- **What to do**:
Copy the data exactly. Leave nothing out.

═════ Supplied material ═════

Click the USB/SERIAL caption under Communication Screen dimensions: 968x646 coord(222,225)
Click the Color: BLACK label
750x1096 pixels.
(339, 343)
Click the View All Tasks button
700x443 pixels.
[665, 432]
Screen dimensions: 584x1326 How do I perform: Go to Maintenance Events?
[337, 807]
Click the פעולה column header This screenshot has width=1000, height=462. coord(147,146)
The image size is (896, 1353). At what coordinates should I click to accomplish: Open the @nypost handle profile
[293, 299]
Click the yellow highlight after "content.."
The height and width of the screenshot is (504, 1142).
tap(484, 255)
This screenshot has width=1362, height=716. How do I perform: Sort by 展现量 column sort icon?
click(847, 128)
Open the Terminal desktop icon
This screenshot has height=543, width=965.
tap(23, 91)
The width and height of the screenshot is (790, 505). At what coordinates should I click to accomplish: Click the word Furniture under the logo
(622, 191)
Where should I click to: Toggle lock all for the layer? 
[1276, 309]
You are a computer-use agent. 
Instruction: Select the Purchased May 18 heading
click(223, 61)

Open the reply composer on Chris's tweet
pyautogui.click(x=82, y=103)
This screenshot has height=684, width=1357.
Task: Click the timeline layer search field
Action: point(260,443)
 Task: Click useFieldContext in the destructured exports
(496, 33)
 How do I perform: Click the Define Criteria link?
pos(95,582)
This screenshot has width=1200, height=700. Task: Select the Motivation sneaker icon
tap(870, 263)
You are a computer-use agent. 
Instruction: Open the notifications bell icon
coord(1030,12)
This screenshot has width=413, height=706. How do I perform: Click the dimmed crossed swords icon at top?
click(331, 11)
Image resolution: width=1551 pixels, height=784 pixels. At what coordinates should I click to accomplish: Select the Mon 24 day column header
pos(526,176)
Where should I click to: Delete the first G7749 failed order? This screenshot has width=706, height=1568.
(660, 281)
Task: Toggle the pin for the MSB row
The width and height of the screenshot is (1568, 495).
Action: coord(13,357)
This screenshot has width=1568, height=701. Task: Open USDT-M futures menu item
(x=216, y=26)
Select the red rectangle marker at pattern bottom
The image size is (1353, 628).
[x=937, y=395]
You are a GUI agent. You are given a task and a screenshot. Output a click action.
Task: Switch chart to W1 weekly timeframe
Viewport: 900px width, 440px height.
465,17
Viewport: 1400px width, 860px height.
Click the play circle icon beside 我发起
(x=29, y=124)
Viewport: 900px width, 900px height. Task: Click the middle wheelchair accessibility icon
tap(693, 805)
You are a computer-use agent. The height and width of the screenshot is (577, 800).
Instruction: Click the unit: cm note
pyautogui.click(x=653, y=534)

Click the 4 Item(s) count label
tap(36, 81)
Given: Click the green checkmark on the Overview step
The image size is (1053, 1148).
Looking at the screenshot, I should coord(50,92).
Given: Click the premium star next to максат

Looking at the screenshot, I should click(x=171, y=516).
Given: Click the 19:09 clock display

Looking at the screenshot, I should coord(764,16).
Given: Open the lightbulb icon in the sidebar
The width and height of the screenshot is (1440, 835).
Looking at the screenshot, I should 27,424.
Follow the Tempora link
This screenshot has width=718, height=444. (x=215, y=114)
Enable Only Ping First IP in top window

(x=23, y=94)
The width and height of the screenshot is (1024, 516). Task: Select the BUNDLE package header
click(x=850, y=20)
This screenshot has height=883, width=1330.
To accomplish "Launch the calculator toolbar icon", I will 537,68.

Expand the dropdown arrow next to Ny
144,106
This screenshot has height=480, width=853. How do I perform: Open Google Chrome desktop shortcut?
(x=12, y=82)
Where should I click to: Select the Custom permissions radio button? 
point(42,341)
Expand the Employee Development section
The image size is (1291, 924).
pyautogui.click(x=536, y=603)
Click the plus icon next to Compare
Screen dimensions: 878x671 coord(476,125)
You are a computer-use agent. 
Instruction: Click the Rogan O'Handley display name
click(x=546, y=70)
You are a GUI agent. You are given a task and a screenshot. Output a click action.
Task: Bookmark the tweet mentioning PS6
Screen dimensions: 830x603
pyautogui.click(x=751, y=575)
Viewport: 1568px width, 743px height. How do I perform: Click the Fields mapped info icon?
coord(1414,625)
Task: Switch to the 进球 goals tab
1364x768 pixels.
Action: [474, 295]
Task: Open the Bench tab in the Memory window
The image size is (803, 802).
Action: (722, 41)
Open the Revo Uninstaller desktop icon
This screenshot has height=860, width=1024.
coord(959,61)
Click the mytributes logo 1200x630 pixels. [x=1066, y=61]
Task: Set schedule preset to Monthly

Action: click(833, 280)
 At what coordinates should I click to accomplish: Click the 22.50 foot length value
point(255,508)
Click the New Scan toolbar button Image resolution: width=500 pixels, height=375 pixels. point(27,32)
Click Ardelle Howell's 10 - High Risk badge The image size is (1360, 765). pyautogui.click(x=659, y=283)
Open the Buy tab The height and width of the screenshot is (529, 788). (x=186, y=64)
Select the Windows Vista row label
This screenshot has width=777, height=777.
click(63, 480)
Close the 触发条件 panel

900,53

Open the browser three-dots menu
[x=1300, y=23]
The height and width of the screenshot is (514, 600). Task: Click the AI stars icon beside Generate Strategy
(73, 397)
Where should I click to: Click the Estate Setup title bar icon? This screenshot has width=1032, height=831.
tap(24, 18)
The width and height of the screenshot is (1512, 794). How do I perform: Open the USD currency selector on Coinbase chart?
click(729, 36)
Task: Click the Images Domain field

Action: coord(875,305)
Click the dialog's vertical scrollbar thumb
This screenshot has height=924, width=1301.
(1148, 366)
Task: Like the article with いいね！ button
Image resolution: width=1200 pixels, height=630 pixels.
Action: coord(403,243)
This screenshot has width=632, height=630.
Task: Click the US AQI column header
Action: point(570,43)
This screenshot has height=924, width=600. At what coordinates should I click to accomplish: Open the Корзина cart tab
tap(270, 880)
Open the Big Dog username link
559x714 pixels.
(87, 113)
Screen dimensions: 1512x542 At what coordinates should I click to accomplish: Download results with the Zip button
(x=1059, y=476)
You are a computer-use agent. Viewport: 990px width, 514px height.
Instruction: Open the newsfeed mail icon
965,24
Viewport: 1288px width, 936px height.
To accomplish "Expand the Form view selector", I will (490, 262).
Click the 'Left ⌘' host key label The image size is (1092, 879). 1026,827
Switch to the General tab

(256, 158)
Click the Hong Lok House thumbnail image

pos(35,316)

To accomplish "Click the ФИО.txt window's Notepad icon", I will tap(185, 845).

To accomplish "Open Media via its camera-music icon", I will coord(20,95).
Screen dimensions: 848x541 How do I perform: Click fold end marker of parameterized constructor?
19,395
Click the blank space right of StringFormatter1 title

═════

- **Task response**:
Click the USB/SERIAL caption under Communication Screen dimensions: 968x646 coord(222,225)
Click the Color: BLACK label
750x1096 pixels.
(339, 343)
Click the View All Tasks button
700x443 pixels.
[665, 432]
Screen dimensions: 584x1326 How do I perform: Go to Maintenance Events?
[337, 807]
Click the פעולה column header This screenshot has width=1000, height=462. coord(147,146)
The image size is (896, 1353). At what coordinates should I click to accomplish: Open the @nypost handle profile
[293, 299]
Click the yellow highlight after "content.."
The height and width of the screenshot is (504, 1142).
tap(484, 255)
This screenshot has width=1362, height=716. How do I perform: Sort by 展现量 column sort icon?
click(847, 128)
Open the Terminal desktop icon
This screenshot has height=543, width=965.
tap(23, 91)
The width and height of the screenshot is (790, 505). At what coordinates should I click to accomplish: Click the word Furniture under the logo
(622, 191)
Where should I click to: Toggle lock all for the layer? 
[1276, 309]
You are a computer-use agent. 
Instruction: Select the Purchased May 18 heading
click(223, 61)

Open the reply composer on Chris's tweet
pyautogui.click(x=82, y=103)
This screenshot has height=684, width=1357.
Task: Click the timeline layer search field
Action: point(260,443)
 Task: Click useFieldContext in the destructured exports
(496, 33)
 How do I perform: Click the Define Criteria link?
pos(95,582)
This screenshot has width=1200, height=700. Task: Select the Motivation sneaker icon
tap(870, 263)
You are a computer-use agent. 
Instruction: Open the notifications bell icon
coord(1030,12)
This screenshot has width=413, height=706. How do I perform: Click the dimmed crossed swords icon at top?
click(331, 11)
Image resolution: width=1551 pixels, height=784 pixels. At what coordinates should I click to accomplish: Select the Mon 24 day column header
pos(526,176)
Where should I click to: Delete the first G7749 failed order? This screenshot has width=706, height=1568.
(660, 281)
Task: Toggle the pin for the MSB row
The width and height of the screenshot is (1568, 495).
Action: coord(13,357)
This screenshot has width=1568, height=701. Task: Open USDT-M futures menu item
(x=216, y=26)
Select the red rectangle marker at pattern bottom
The image size is (1353, 628).
[x=937, y=395]
You are a GUI agent. You are given a task and a screenshot. Output a click action.
Task: Switch chart to W1 weekly timeframe
Viewport: 900px width, 440px height.
465,17
Viewport: 1400px width, 860px height.
Click the play circle icon beside 我发起
(x=29, y=124)
Viewport: 900px width, 900px height. Task: Click the middle wheelchair accessibility icon
tap(693, 805)
You are a computer-use agent. The height and width of the screenshot is (577, 800).
Instruction: Click the unit: cm note
pyautogui.click(x=653, y=534)

Click the 4 Item(s) count label
tap(36, 81)
Given: Click the green checkmark on the Overview step
The image size is (1053, 1148).
Looking at the screenshot, I should coord(50,92).
Given: Click the premium star next to максат

Looking at the screenshot, I should click(x=171, y=516).
Given: Click the 19:09 clock display

Looking at the screenshot, I should coord(764,16).
Given: Open the lightbulb icon in the sidebar
The width and height of the screenshot is (1440, 835).
Looking at the screenshot, I should 27,424.
Follow the Tempora link
This screenshot has width=718, height=444. (x=215, y=114)
Enable Only Ping First IP in top window

(x=23, y=94)
The width and height of the screenshot is (1024, 516). Task: Select the BUNDLE package header
click(x=850, y=20)
This screenshot has height=883, width=1330.
To accomplish "Launch the calculator toolbar icon", I will 537,68.

Expand the dropdown arrow next to Ny
144,106
This screenshot has height=480, width=853. How do I perform: Open Google Chrome desktop shortcut?
(x=12, y=82)
Where should I click to: Select the Custom permissions radio button? 
point(42,341)
Expand the Employee Development section
The image size is (1291, 924).
pyautogui.click(x=536, y=603)
Click the plus icon next to Compare
Screen dimensions: 878x671 coord(476,125)
You are a computer-use agent. 
Instruction: Click the Rogan O'Handley display name
click(x=546, y=70)
You are a GUI agent. You are given a task and a screenshot. Output a click action.
Task: Bookmark the tweet mentioning PS6
Screen dimensions: 830x603
pyautogui.click(x=751, y=575)
Viewport: 1568px width, 743px height. How do I perform: Click the Fields mapped info icon?
coord(1414,625)
Task: Switch to the 进球 goals tab
1364x768 pixels.
Action: [474, 295]
Task: Open the Bench tab in the Memory window
The image size is (803, 802).
Action: (722, 41)
Open the Revo Uninstaller desktop icon
This screenshot has height=860, width=1024.
coord(959,61)
Click the mytributes logo 1200x630 pixels. [x=1066, y=61]
Task: Set schedule preset to Monthly

Action: click(833, 280)
 At what coordinates should I click to accomplish: Click the 22.50 foot length value
point(255,508)
Click the New Scan toolbar button Image resolution: width=500 pixels, height=375 pixels. point(27,32)
Click Ardelle Howell's 10 - High Risk badge The image size is (1360, 765). pyautogui.click(x=659, y=283)
Open the Buy tab The height and width of the screenshot is (529, 788). (x=186, y=64)
Select the Windows Vista row label
This screenshot has width=777, height=777.
click(63, 480)
Close the 触发条件 panel

900,53

Open the browser three-dots menu
[x=1300, y=23]
The height and width of the screenshot is (514, 600). Task: Click the AI stars icon beside Generate Strategy
(73, 397)
Where should I click to: Click the Estate Setup title bar icon? This screenshot has width=1032, height=831.
tap(24, 18)
The width and height of the screenshot is (1512, 794). How do I perform: Open the USD currency selector on Coinbase chart?
click(729, 36)
Task: Click the Images Domain field

Action: coord(875,305)
Click the dialog's vertical scrollbar thumb
This screenshot has height=924, width=1301.
(1148, 366)
Task: Like the article with いいね！ button
Image resolution: width=1200 pixels, height=630 pixels.
Action: coord(403,243)
This screenshot has width=632, height=630.
Task: Click the US AQI column header
Action: point(570,43)
This screenshot has height=924, width=600. At what coordinates should I click to accomplish: Open the Корзина cart tab
tap(270, 880)
Open the Big Dog username link
559x714 pixels.
(87, 113)
Screen dimensions: 1512x542 At what coordinates should I click to accomplish: Download results with the Zip button
(x=1059, y=476)
You are a computer-use agent. Viewport: 990px width, 514px height.
Instruction: Open the newsfeed mail icon
965,24
Viewport: 1288px width, 936px height.
To accomplish "Expand the Form view selector", I will (490, 262).
Click the 'Left ⌘' host key label The image size is (1092, 879). 1026,827
Switch to the General tab

(256, 158)
Click the Hong Lok House thumbnail image

pos(35,316)

To accomplish "Click the ФИО.txt window's Notepad icon", I will tap(185, 845).

To accomplish "Open Media via its camera-music icon", I will coord(20,95).
Screen dimensions: 848x541 How do I perform: Click fold end marker of parameterized constructor?
19,395
Click the blank space right of StringFormatter1 title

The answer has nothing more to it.